Les meneurs, comme les menés, ont deux façons réellement opposées de l’être. Chez les premiers, comme chez les seconds, peut prédominer le penchant soit à l’affirmation, soit à la négation, — soit à la volonté, soit à la nolonté. Mais, si réelle que soit cette opposition, elle s’incarne en caractères et en natures d’esprit d’une importance des plus inégales, et dont l’inégalité rompt en fait cette symétrie tout idéale. Les meneurs affirmatifs et volontaires sont les inventeurs, les initiateurs enthousiastes et entreprenants, les grands hommes de gouvernement ; les meneurs négatifs nolontaires sont les grands critiques religieux, philosophiques, scientifiques, littéraires même, et les leaders influents des oppositions politiques. Ces deux catégories mentales se complètent encore plus qu’elles ne se combattent, et les critiques épurent l’œuvre des inventeurs comme les opposants redressent les fautes des gouvernants. Chez les menés, distinguons aussi les disciples-nés et les contradicteurs-nés.

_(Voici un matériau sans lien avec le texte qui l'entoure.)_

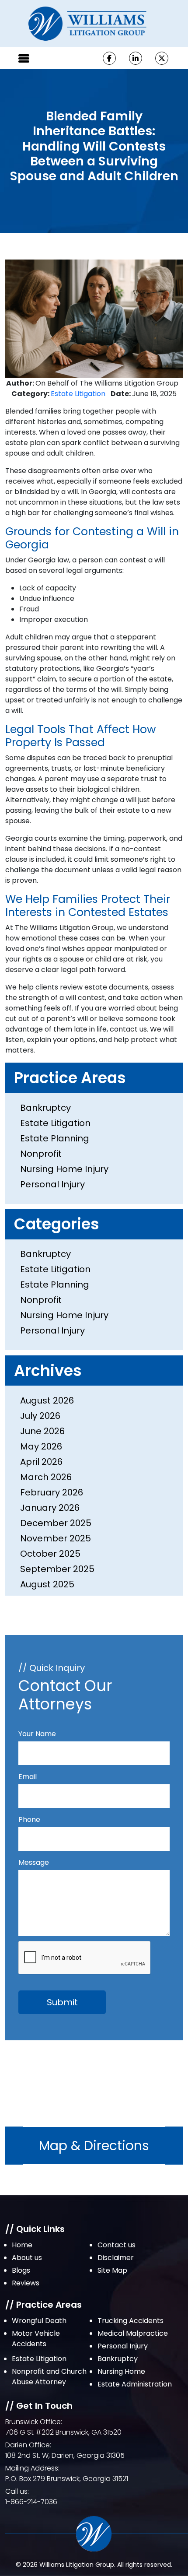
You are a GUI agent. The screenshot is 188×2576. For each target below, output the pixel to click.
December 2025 (55, 1523)
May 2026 (41, 1446)
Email (27, 1777)
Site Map (112, 2270)
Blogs (21, 2270)
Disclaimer (115, 2258)
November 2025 (55, 1538)
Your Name (37, 1734)
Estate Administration (134, 2384)
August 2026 (47, 1400)
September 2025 (57, 1569)
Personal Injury (52, 1184)
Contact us (116, 2245)
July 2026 (40, 1416)
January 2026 (50, 1508)
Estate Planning (54, 1138)
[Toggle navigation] (24, 58)
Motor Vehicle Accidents (36, 2338)
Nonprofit (41, 1154)
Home (22, 2245)
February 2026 (51, 1492)
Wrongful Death (39, 2321)
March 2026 (46, 1477)
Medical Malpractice (132, 2333)
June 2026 (42, 1431)
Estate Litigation (78, 394)
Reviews (25, 2283)
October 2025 (50, 1554)
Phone (29, 1819)
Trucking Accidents (130, 2321)
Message (33, 1862)
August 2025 (47, 1584)
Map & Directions (94, 2145)
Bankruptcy (45, 1108)
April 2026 (41, 1462)
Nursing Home (121, 2371)
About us (27, 2258)
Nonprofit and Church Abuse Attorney (49, 2376)
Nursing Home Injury (64, 1169)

On peut subir l’empreinte d’autrui soit en acceptant ses idées et ses désirs, soit en prenant précisément le contre-pied des uns ou des autres[1]. L’esprit de contradiction et de blâme, propre aux personnes appelées paradoxales, n’est, en somme, que l’esprit d’acquiescement et d’approbation retourne. Ce dernier attire moins l’attention parce qu’il est plus fréquent, et c’est

  1. Chez les négatifs meneurs, la contradiction est liée à une thèse dont elle est le verso, et qui la soutient. Il y a un peu d’invention au fond de cette contre imitation.